>> START Dataset records

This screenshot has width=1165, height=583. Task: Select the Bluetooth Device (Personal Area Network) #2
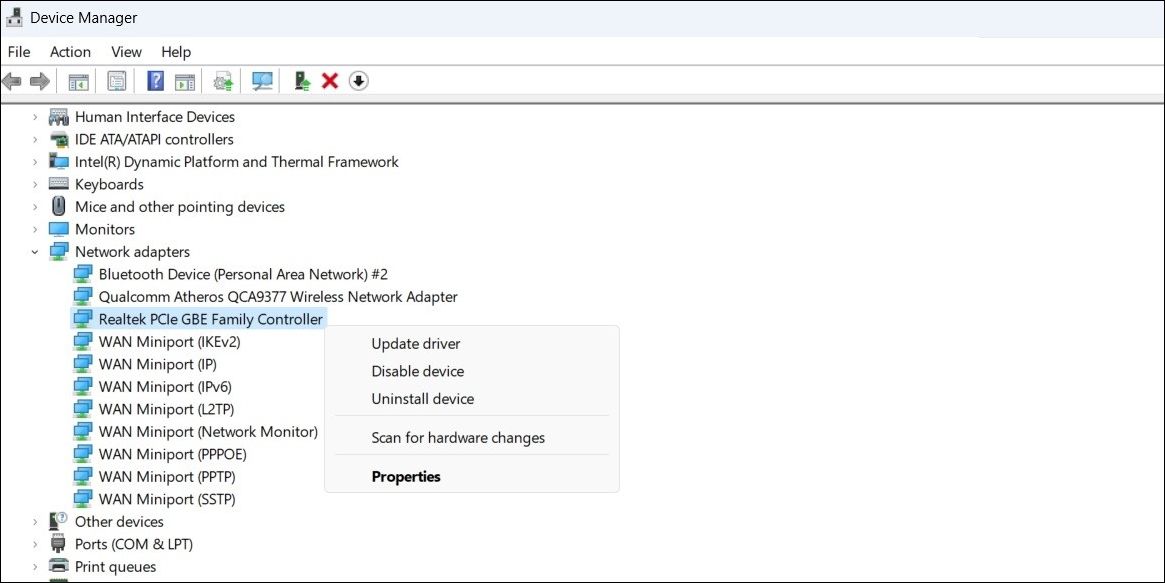243,273
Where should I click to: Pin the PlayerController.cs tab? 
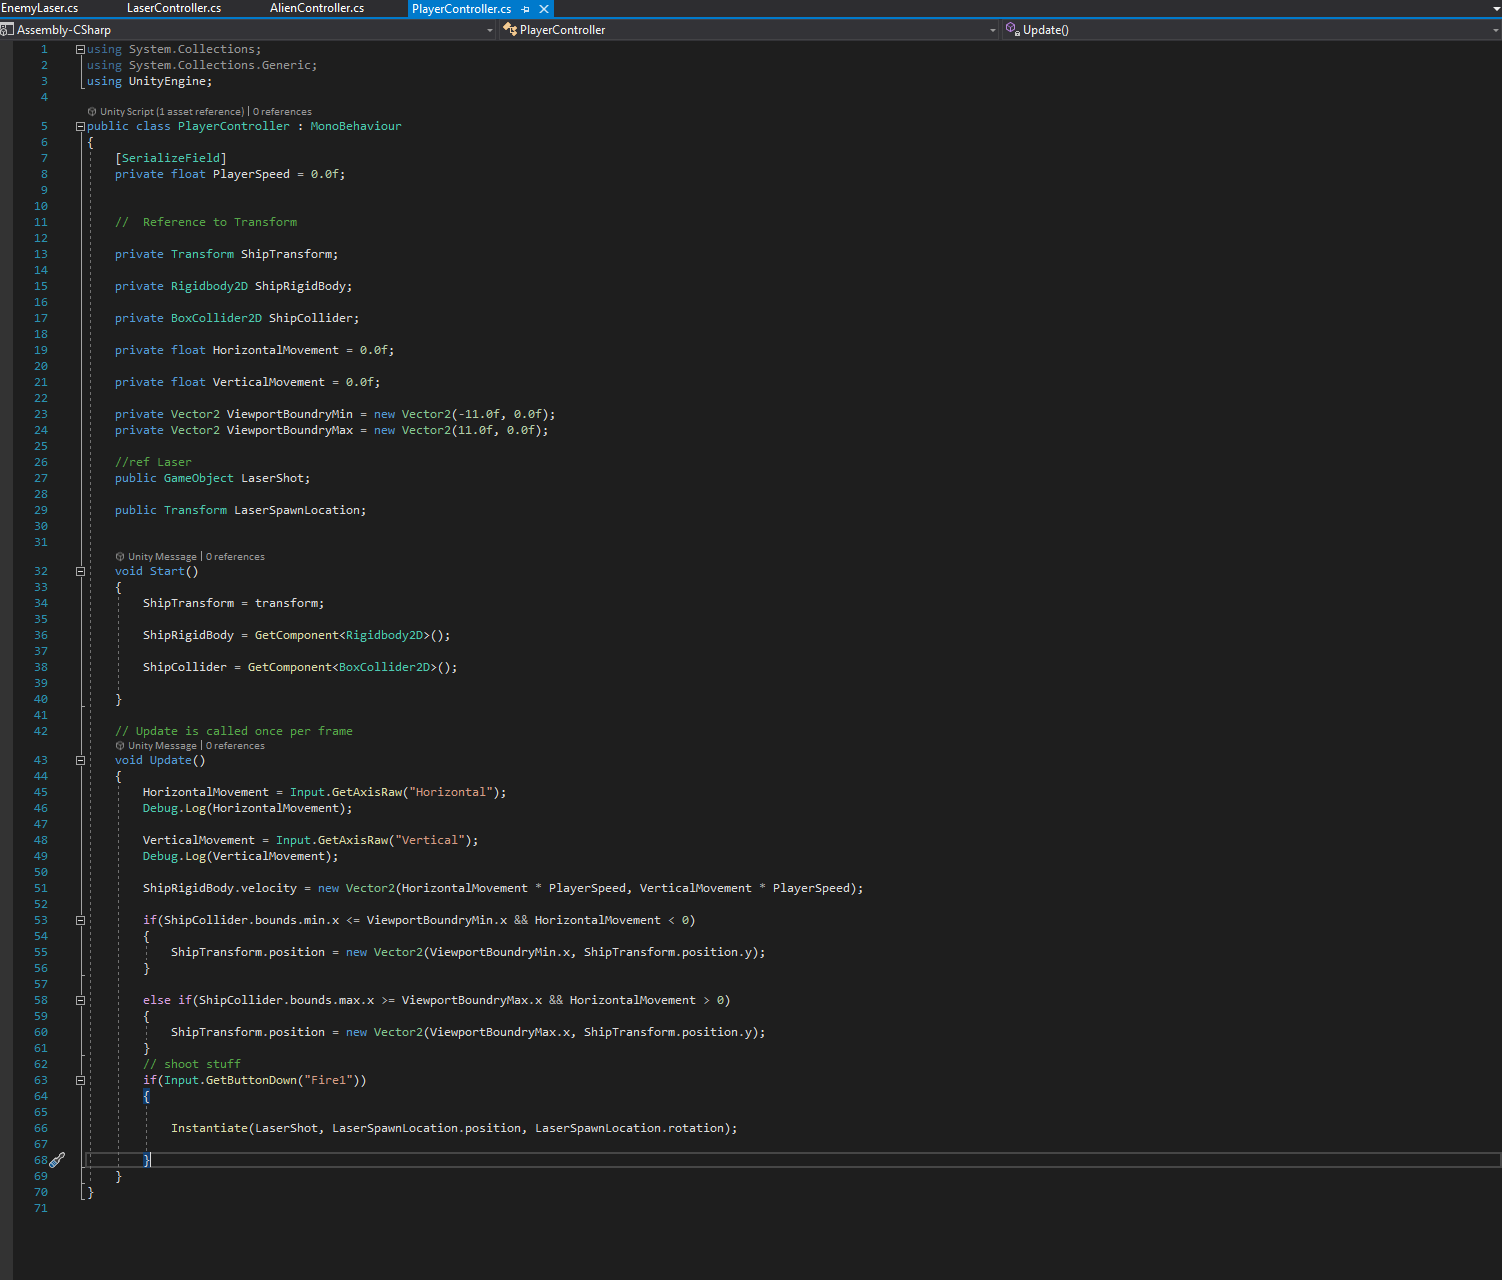point(526,9)
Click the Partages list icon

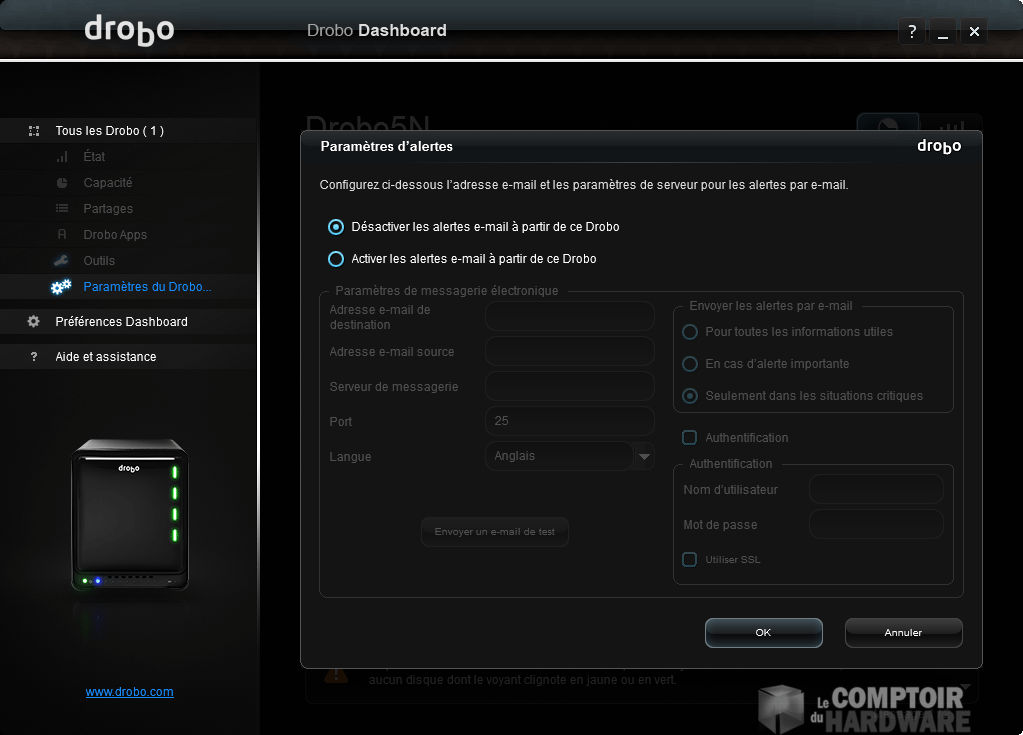[62, 209]
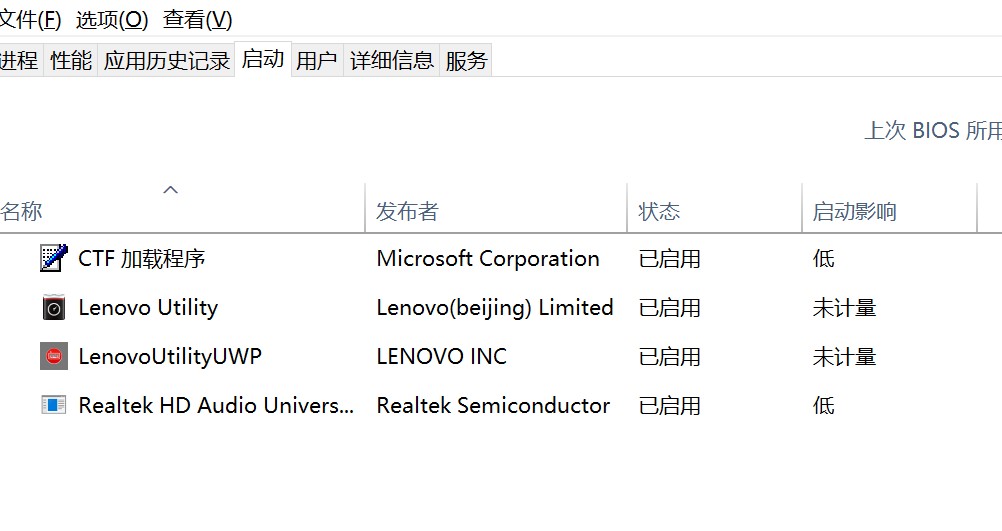
Task: Select the CTF 加载程序 pen icon
Action: click(x=54, y=258)
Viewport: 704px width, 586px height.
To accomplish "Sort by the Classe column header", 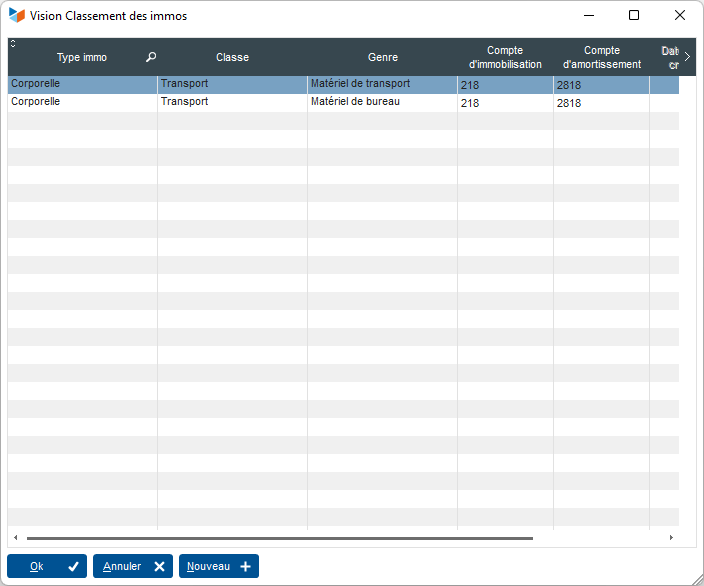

>> END Dataset records

Echo every one of the lines above word for word, leaving out the pictures.

This screenshot has width=1165, height=583. Task: Select the Bluetooth Device (Personal Area Network) #2
243,273
Where should I click to: Pin the PlayerController.cs tab? 
point(526,9)
Click the Partages list icon

[62, 209]
Task: Select the CTF 加载程序 pen icon
Action: click(x=54, y=258)
Viewport: 704px width, 586px height.
To accomplish "Sort by the Classe column header", 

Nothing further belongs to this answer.